Машина и движение, не волновавшие Маяковского, необычайно волновали Блока. Ни один футурист не присматривался так пристально к своему времени, не чувствовал его вкуса, цвета и запаха, как Блок. Он внимательно следил за появлением новых скоростей быстроходных кораблей, паровозов, моторов, присутствовал при первых полетах авиаторов, и совершенно заворожен был видом самолета. В одном письме к матери из-за границы, с восторгом писал о бельгийской железной дороге, где поезда, по слухам, ходят с быстротой ста верст в час. Он жаждет испытать эту молниеносную езду.
В машине виделось нездешнее, мистическое и, одно время, Блок боялся ее, как знамения гибели мира.
О чем машин немолчный скрежет?
Зачем — пропеллер, воя, режет
Туман холодный и пустой?
Страх скоро сменился поклонением; в машине почудилось посланничество высших сил, и поэт благословил индустриальный ландшафт России. Самая гарь фабричных труб стала веять свободой. «Уголь превращается в алмаз, Россия — в новую Америку». «В новую, а не в старую Америку». Мысль Блока предельно ясна. На старую унаследован от Конст. Леонтьева взгляд, как на образ бездуховного бытия. Звездой она стала с тех пор, как в ней загудела машина, принесшая в мир очищающее дыхание.
Блок особо отметил появление романа Б. Келлермана «Тоннель», увидев в нем «величие нашего времени». Вряд ли это величие усматривалось в замысле прорытия подземного хода между Америкой и Европой.
Не уэлльсовский утопизм, а картина организации работ, похожая на военный поход с участием миллионов рабочих, сотен тысяч инженеров, с применением громадных машин, для изготовления которых понадобилась целая индустрия, пленила Блока. Келлерману удалось показать невиданную мощь организованной силы и целеустремленного движения, которую может развить и породить наша эпоха. Когда в тоннеле происходит взрыв, то вызванная им катастрофа разыгрывается в таких же грандиозных размерах: поезда, переполненные обезумевшими людьми, выносящиеся каждую минуту из подземелья, восставшая в городе толпа, стачка, невиданная манифестация рабочих на Бродвее, крах банка, пожар небоскреба — на всем печать грандиозных сил, приближающихся по своей мощи к стихийным силам.
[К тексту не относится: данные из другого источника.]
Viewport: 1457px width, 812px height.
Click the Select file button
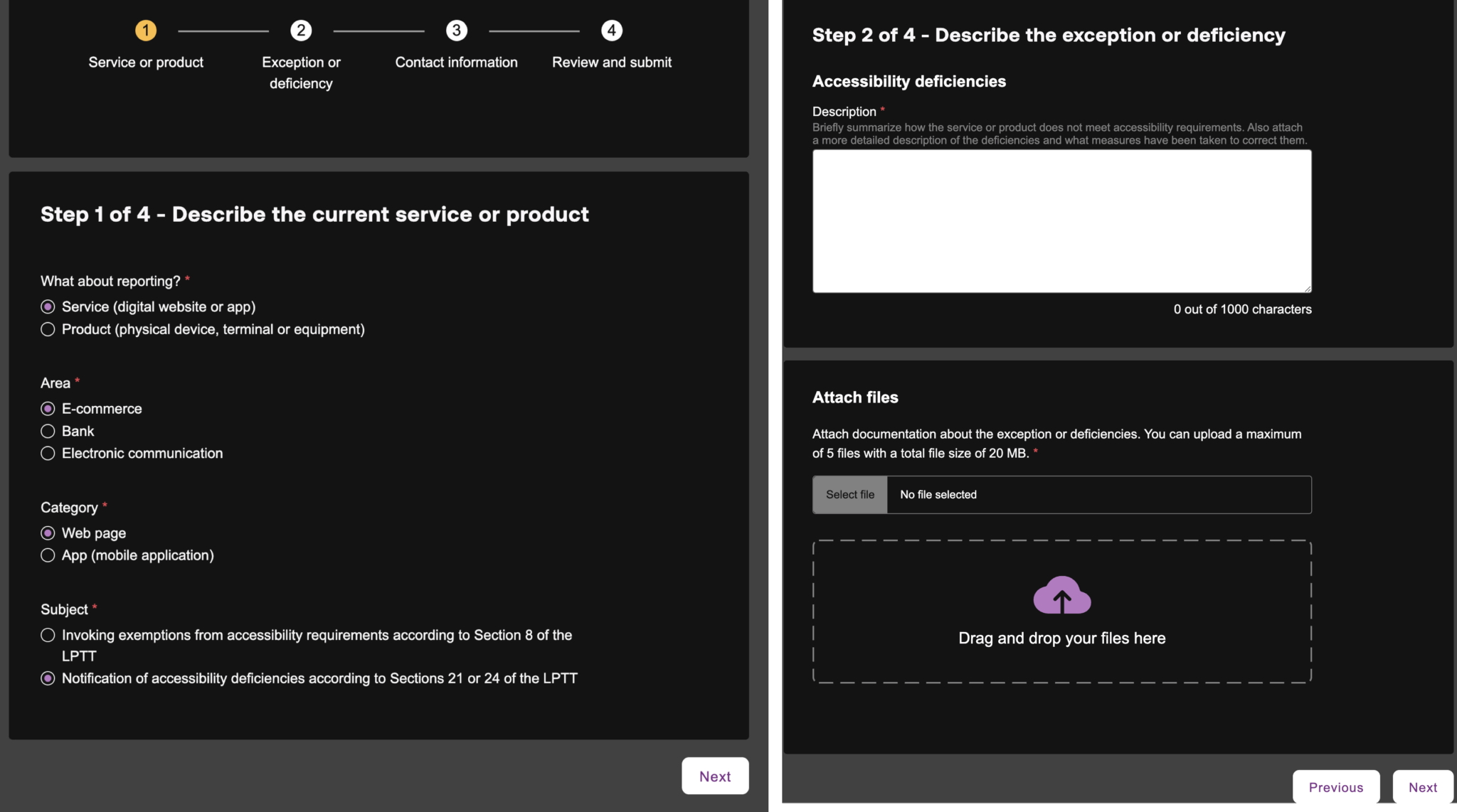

Величие и в пейзаже индустриального города: в морозный день он показался похожим на гигантскую машину, со столбами белого дыма и громадами небоскребов. «Нью-Йорк под парами!»
⁂
Почему же не футуристы, а певцы Прекрасной Дамы и вечной женственности прониклись чувством величия машинной эры?
Кто-то, кажется М. Осоргин, подсчитал, что одна большая гидроэлектрическая станция в Америке производит больше энергии, чем могло ее дать соединение мускульной силы всего человеческого и животного населения Римской Империи. А таких станций много и к ним надо прибавить сотни тысяч фабрик, поездов, пароходов, аэропланов, моторов. Никогда в истории человечества не наблюдалось такого скопления силы, готовой на любое устремление.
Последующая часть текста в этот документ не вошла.